What the exercise asks
Read through the listing and copy every line that contains the word "Open".

Recorded information
◇ ◇ ◇
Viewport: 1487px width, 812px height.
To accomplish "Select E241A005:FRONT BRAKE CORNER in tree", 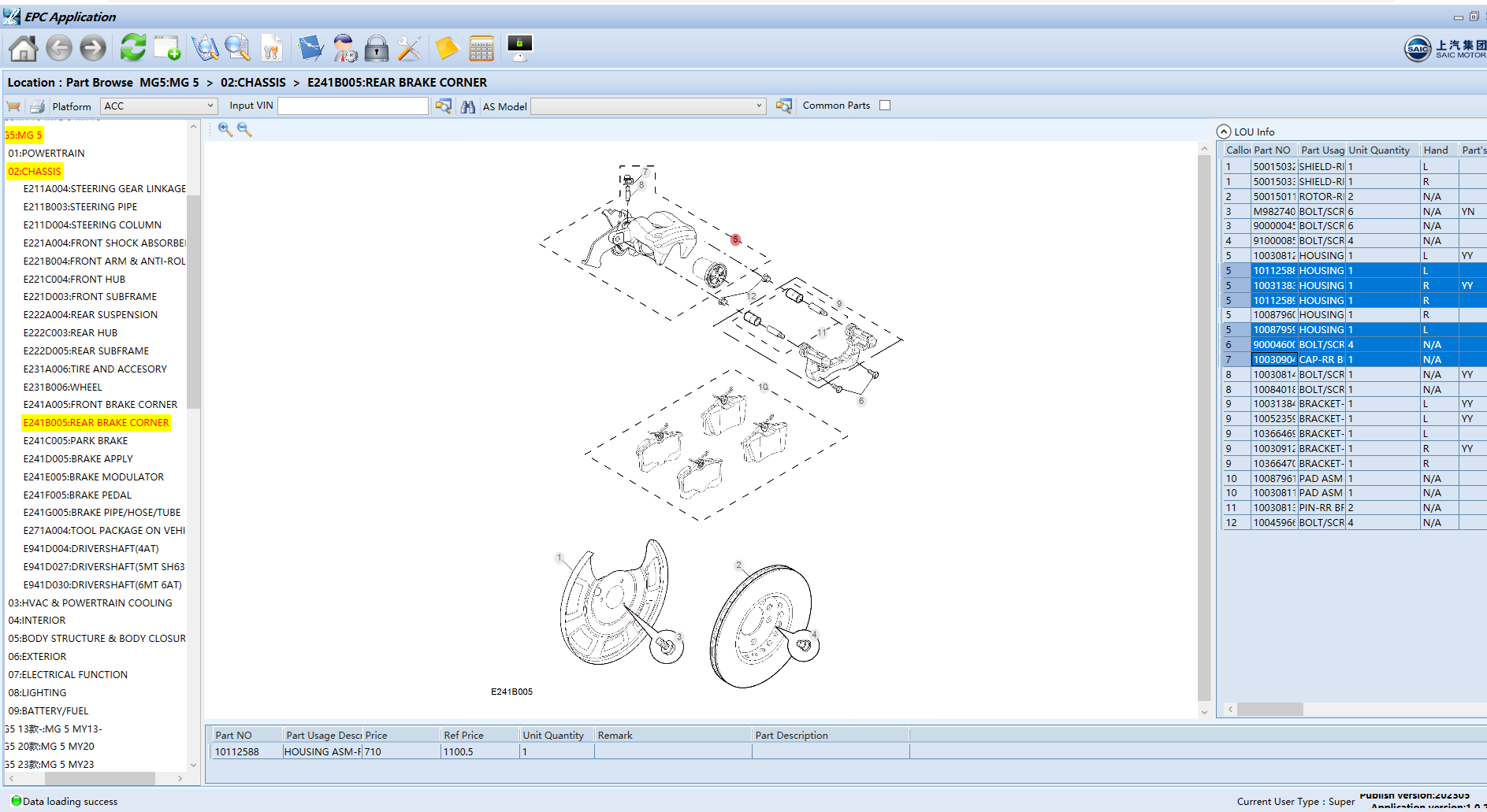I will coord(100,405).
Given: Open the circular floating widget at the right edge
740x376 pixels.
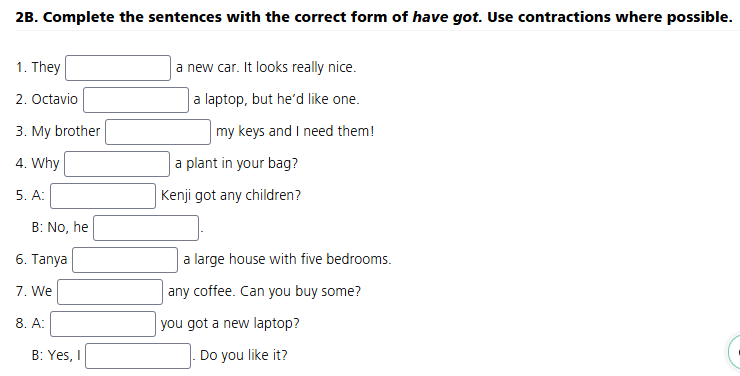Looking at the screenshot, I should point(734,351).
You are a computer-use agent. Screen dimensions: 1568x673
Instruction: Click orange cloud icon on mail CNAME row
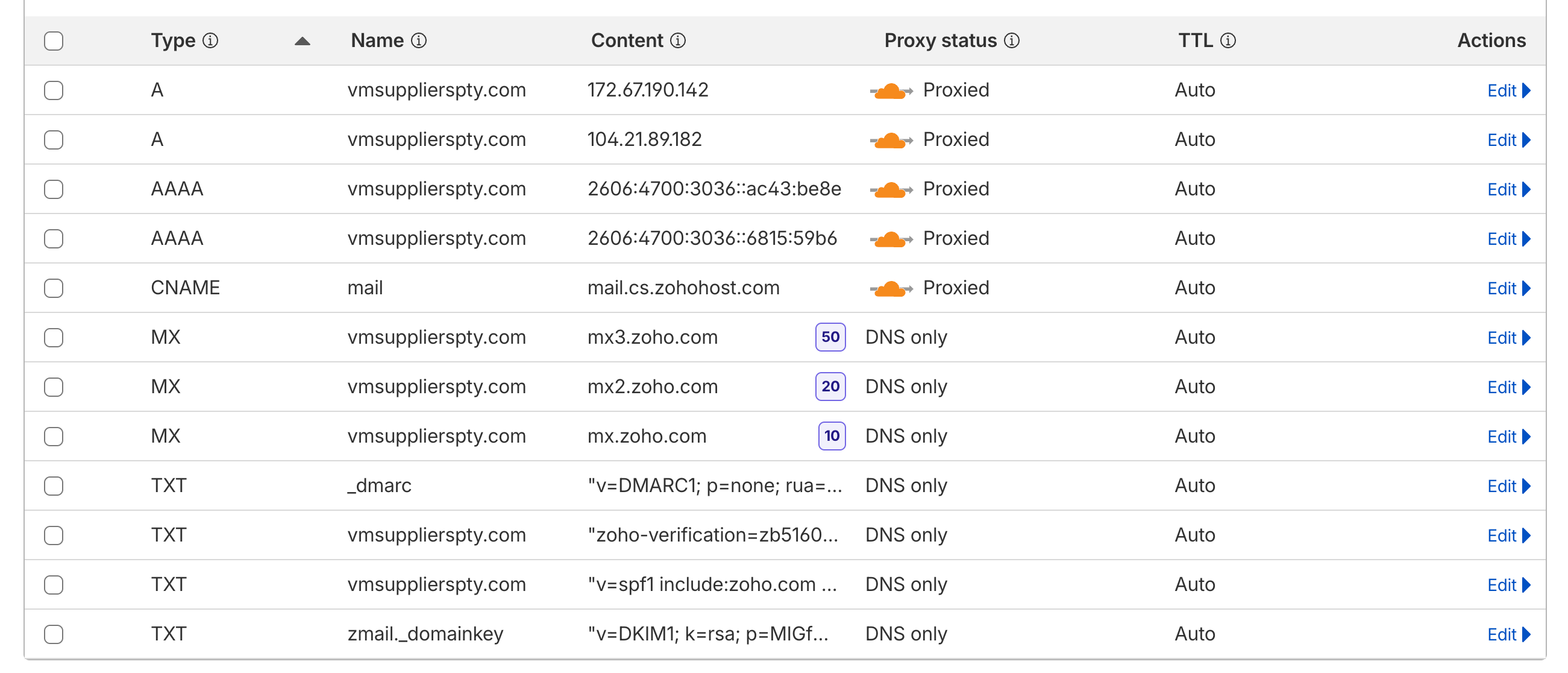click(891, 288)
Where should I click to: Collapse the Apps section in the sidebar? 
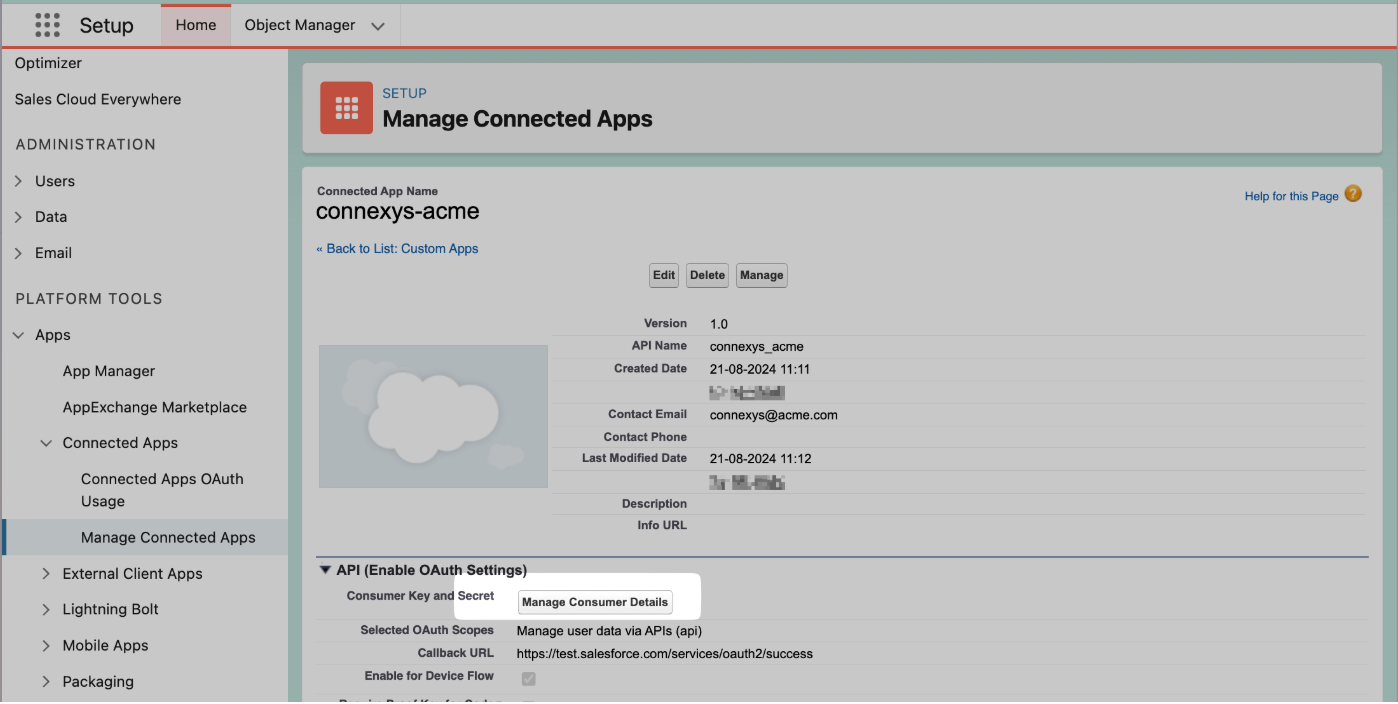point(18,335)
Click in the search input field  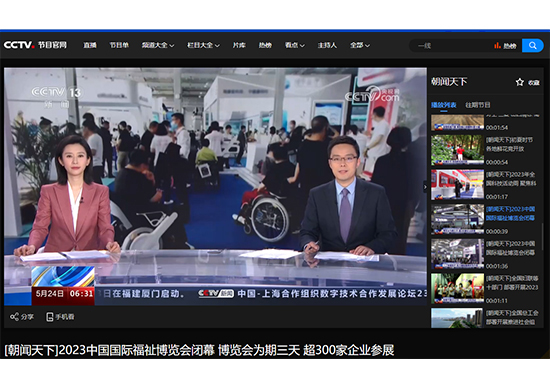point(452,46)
◇ ◇ ◇
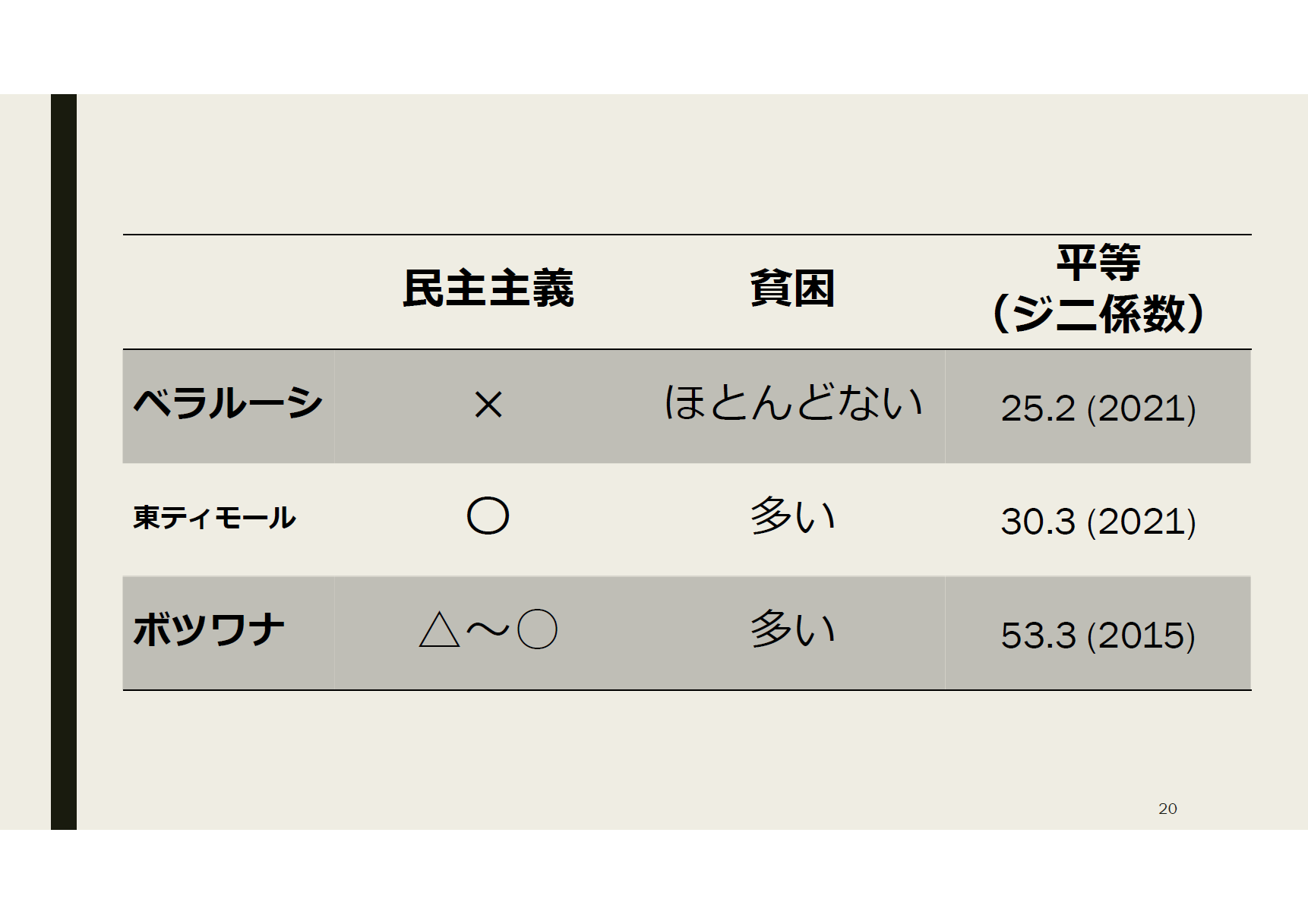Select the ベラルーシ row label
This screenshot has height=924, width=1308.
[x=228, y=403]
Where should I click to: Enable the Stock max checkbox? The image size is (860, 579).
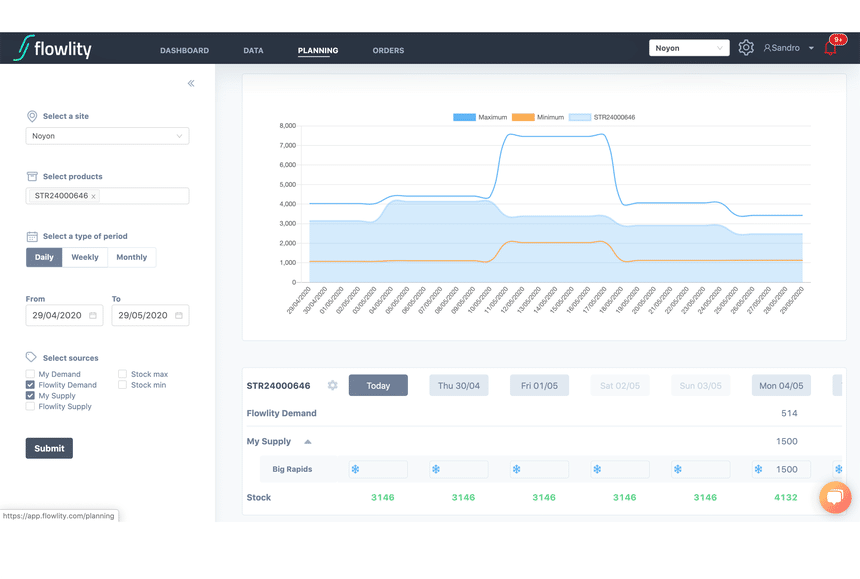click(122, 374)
◇ ◇ ◇
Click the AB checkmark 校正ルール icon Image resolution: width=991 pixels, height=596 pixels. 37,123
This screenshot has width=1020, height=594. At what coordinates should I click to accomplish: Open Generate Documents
◇ ◇ ◇
Response for this exercise
Given: Open the circular floating widget at the right edge
This screenshot has width=1020, height=594. At what coordinates should I click to accomplish: Open Generate Documents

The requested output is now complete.